*** DATA SHOWN ***

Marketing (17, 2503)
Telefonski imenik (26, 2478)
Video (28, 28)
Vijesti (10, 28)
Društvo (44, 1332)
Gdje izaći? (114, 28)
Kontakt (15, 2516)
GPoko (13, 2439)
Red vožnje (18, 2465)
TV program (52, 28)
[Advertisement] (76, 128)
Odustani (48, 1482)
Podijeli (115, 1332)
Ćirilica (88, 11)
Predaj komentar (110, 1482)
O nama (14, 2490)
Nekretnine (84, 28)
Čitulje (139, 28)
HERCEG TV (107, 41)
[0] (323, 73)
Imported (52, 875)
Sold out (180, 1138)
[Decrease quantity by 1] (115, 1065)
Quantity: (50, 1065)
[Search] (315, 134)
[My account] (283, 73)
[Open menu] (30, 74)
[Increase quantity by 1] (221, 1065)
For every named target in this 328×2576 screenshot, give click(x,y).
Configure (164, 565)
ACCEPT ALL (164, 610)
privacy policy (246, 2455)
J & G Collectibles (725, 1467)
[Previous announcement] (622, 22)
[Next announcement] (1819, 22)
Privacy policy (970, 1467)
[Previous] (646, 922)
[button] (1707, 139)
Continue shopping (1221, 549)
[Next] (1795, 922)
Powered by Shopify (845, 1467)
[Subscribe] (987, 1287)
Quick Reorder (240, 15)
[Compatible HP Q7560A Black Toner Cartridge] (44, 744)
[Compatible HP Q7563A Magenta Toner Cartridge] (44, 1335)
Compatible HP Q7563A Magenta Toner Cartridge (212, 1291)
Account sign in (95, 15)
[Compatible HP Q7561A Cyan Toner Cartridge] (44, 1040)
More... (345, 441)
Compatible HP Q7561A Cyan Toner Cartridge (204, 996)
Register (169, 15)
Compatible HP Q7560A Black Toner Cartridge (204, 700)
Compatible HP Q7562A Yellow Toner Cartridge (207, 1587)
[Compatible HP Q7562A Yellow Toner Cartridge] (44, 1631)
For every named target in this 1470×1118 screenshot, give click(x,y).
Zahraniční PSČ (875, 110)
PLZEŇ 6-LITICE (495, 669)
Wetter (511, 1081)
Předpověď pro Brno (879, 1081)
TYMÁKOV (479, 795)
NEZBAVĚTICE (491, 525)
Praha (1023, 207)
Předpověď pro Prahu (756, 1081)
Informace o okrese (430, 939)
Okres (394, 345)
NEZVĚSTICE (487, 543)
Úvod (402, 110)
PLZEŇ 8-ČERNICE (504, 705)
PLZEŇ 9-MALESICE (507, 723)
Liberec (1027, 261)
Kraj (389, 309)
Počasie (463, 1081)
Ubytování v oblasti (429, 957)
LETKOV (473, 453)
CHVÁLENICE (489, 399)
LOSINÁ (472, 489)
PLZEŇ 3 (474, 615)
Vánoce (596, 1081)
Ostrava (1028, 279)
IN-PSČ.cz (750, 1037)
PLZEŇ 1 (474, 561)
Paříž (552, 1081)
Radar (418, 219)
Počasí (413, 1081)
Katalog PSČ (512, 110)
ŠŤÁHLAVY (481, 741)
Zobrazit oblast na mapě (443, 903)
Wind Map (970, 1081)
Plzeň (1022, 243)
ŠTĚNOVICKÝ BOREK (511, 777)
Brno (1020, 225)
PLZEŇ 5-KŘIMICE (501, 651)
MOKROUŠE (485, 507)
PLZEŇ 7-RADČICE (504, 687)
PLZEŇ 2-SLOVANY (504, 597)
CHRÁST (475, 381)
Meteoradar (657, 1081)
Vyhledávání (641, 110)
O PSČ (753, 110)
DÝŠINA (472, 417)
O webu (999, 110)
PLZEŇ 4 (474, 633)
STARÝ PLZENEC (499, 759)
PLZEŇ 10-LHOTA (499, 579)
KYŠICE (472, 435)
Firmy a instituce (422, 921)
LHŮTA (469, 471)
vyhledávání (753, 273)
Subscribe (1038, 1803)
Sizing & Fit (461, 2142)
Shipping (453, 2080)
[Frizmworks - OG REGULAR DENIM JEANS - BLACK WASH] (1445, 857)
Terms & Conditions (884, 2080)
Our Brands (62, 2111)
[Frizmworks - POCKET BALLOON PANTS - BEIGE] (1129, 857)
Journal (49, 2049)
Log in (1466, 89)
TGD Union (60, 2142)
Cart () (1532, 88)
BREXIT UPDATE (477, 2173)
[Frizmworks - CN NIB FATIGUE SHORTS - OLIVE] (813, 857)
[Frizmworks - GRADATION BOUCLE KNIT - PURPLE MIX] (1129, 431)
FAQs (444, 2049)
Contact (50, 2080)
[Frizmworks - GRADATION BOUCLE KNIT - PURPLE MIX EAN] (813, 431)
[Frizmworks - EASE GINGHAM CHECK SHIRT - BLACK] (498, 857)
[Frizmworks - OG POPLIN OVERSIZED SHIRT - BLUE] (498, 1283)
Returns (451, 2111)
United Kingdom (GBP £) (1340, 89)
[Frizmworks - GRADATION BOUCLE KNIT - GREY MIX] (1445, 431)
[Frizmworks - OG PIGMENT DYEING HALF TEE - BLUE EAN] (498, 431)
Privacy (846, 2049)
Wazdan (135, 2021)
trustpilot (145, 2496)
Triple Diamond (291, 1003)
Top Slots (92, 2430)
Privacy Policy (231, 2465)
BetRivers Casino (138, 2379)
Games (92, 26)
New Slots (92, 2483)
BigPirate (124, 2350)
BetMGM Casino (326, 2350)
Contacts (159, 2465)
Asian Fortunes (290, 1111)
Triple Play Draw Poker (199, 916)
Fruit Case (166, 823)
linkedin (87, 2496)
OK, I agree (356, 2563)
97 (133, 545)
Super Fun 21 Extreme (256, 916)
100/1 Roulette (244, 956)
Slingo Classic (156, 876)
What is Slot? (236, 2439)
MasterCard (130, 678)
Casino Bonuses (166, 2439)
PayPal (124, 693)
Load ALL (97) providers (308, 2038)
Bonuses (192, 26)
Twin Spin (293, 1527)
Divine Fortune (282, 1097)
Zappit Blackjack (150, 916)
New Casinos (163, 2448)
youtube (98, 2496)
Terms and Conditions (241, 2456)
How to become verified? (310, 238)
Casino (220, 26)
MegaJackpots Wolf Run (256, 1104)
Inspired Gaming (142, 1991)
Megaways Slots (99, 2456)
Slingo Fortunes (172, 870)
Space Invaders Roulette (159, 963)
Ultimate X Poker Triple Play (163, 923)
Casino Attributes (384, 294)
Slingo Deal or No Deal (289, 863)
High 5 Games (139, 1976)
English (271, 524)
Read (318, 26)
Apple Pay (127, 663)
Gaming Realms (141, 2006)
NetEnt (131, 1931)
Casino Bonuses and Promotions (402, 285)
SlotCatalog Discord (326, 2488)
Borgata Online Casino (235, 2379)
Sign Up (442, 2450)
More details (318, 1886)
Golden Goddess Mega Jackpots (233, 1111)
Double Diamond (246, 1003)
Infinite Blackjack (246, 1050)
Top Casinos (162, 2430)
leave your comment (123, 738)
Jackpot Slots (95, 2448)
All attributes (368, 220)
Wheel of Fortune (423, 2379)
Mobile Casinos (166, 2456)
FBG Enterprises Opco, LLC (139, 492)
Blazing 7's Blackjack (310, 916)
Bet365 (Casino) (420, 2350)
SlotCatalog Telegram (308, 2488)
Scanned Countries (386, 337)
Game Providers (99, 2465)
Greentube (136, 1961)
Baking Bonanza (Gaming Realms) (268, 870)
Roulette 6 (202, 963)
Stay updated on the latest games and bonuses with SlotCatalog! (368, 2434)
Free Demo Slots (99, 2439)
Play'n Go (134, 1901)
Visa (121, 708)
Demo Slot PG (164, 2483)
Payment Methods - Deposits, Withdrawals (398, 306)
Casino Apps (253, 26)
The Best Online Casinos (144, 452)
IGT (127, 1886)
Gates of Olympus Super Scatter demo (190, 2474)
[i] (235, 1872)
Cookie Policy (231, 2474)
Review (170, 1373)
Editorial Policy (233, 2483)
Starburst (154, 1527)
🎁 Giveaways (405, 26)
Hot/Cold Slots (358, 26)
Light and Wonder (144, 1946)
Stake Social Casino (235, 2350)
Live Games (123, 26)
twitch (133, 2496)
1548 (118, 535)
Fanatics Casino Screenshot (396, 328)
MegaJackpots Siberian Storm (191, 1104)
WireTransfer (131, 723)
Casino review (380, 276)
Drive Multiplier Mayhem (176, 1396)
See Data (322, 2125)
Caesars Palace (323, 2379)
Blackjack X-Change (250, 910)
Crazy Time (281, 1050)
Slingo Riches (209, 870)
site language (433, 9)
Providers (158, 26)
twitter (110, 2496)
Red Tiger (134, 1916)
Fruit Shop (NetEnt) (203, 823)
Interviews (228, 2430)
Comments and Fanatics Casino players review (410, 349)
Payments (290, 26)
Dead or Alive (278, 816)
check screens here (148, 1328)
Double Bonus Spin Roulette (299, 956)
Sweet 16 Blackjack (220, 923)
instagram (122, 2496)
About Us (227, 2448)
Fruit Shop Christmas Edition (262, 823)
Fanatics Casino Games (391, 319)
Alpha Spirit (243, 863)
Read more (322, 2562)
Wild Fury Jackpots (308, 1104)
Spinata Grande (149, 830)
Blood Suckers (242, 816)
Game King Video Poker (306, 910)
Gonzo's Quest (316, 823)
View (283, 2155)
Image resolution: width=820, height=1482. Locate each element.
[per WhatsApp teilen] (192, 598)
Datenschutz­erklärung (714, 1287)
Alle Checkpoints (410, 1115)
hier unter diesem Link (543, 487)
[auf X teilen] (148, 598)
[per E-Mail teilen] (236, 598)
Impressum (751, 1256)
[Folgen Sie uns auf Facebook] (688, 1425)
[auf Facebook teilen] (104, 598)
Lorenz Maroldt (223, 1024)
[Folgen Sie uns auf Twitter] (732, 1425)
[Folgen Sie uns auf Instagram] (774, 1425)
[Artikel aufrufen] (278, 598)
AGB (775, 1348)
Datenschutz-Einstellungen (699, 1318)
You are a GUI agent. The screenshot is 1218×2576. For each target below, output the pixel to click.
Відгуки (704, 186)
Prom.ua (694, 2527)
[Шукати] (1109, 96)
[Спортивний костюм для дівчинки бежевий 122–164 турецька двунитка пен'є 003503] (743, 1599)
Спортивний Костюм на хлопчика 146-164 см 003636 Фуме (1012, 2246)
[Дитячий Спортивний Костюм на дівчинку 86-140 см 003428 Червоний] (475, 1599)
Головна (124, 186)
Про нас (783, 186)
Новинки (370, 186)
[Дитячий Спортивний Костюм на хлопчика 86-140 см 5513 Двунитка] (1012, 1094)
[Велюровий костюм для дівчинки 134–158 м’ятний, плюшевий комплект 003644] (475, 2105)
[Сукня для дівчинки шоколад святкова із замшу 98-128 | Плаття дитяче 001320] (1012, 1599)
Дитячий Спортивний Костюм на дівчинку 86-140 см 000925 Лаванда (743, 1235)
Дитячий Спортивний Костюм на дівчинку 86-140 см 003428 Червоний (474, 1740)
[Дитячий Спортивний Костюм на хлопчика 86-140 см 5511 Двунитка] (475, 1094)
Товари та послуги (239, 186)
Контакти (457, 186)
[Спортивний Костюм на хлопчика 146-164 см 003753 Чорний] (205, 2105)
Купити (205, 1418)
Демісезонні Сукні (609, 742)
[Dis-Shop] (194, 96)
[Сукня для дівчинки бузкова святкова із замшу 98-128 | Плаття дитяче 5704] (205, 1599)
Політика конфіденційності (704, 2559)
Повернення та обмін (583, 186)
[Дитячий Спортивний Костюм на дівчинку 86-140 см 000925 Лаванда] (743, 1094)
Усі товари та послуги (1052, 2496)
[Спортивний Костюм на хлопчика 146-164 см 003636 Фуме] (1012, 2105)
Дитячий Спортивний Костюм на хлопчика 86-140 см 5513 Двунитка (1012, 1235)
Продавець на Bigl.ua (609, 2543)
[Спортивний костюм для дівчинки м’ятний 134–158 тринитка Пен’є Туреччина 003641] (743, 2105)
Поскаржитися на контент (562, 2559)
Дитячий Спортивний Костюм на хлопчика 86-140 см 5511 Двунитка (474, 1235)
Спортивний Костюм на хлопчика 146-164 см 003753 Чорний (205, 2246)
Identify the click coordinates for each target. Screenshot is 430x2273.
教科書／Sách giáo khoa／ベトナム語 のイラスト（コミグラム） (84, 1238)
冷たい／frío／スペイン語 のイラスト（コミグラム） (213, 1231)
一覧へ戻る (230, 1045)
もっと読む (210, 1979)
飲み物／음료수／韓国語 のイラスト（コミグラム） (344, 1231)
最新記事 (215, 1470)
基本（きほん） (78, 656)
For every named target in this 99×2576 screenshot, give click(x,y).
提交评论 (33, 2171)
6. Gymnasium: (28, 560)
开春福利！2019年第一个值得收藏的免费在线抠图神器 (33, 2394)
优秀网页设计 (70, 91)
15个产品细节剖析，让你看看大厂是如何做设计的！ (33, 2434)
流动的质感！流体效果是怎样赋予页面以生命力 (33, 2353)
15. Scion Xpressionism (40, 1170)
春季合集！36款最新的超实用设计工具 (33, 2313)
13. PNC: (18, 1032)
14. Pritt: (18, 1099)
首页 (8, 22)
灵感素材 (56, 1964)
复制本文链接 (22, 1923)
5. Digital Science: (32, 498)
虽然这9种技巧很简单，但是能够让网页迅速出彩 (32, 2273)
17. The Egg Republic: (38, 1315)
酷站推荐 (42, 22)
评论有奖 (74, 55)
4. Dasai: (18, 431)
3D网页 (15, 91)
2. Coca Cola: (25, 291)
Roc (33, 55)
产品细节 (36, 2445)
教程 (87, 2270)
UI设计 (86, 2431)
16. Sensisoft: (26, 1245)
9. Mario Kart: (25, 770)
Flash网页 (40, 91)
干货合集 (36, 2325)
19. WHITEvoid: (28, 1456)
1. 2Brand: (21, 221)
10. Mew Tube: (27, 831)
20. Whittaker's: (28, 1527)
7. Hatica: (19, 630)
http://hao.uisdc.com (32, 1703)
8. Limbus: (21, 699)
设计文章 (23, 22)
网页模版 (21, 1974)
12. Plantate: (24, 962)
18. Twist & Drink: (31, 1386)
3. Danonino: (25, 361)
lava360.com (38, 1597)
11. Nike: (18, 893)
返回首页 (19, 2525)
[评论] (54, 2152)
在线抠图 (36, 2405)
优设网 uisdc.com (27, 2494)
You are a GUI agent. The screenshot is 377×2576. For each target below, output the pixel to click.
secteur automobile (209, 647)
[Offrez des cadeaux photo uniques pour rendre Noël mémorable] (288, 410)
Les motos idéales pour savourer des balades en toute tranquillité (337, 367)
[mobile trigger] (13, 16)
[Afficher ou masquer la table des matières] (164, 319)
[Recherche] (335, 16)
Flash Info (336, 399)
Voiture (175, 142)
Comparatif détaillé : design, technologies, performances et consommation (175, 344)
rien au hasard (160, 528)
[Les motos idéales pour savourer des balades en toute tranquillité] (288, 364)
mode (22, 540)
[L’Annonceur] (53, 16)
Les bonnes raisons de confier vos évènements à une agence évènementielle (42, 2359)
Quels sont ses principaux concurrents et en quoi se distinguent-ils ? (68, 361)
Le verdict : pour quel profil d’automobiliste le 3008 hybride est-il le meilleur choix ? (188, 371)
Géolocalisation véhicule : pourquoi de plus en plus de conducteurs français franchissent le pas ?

*** End of DATA SHOWN ***

WORK ORDER - Copy the lines above exactly, beginning at the line that has "For every named target in this 328×2576" and stopping after the line that has "PLZEŇ 10-LHOTA (499, 579)", and omit the rest.

REPLY TO THE TASK -
For every named target in this 328×2576 screenshot, give click(x,y).
Configure (164, 565)
ACCEPT ALL (164, 610)
privacy policy (246, 2455)
J & G Collectibles (725, 1467)
[Previous announcement] (622, 22)
[Next announcement] (1819, 22)
Privacy policy (970, 1467)
[Previous] (646, 922)
[button] (1707, 139)
Continue shopping (1221, 549)
[Next] (1795, 922)
Powered by Shopify (845, 1467)
[Subscribe] (987, 1287)
Quick Reorder (240, 15)
[Compatible HP Q7560A Black Toner Cartridge] (44, 744)
[Compatible HP Q7563A Magenta Toner Cartridge] (44, 1335)
Compatible HP Q7563A Magenta Toner Cartridge (212, 1291)
Account sign in (95, 15)
[Compatible HP Q7561A Cyan Toner Cartridge] (44, 1040)
More... (345, 441)
Compatible HP Q7561A Cyan Toner Cartridge (204, 996)
Register (169, 15)
Compatible HP Q7560A Black Toner Cartridge (204, 700)
Compatible HP Q7562A Yellow Toner Cartridge (207, 1587)
[Compatible HP Q7562A Yellow Toner Cartridge] (44, 1631)
For every named target in this 1470×1118 screenshot, give click(x,y).
Zahraniční PSČ (875, 110)
PLZEŇ 6-LITICE (495, 669)
Wetter (511, 1081)
Předpověď pro Brno (879, 1081)
TYMÁKOV (479, 795)
NEZBAVĚTICE (491, 525)
Praha (1023, 207)
Předpověď pro Prahu (756, 1081)
Informace o okrese (430, 939)
Okres (394, 345)
NEZVĚSTICE (487, 543)
Úvod (402, 110)
PLZEŇ 8-ČERNICE (504, 705)
PLZEŇ 9-MALESICE (507, 723)
Liberec (1027, 261)
Kraj (389, 309)
Počasie (463, 1081)
Ubytování v oblasti (429, 957)
LETKOV (473, 453)
CHVÁLENICE (489, 399)
LOSINÁ (472, 489)
PLZEŇ 3 (474, 615)
Vánoce (596, 1081)
Ostrava (1028, 279)
IN-PSČ.cz (750, 1037)
PLZEŇ 1 (474, 561)
Paříž (552, 1081)
Radar (418, 219)
Počasí (413, 1081)
Katalog PSČ (512, 110)
ŠŤÁHLAVY (481, 741)
Zobrazit oblast na mapě (443, 903)
Wind Map (970, 1081)
Plzeň (1022, 243)
ŠTĚNOVICKÝ BOREK (511, 777)
Brno (1020, 225)
PLZEŇ 5-KŘIMICE (501, 651)
MOKROUŠE (485, 507)
PLZEŇ 7-RADČICE (504, 687)
PLZEŇ 2-SLOVANY (504, 597)
CHRÁST (475, 381)
Meteoradar (657, 1081)
Vyhledávání (641, 110)
O PSČ (753, 110)
DÝŠINA (472, 417)
O webu (999, 110)
PLZEŇ 4 (474, 633)
STARÝ PLZENEC (499, 759)
PLZEŇ 10-LHOTA (499, 579)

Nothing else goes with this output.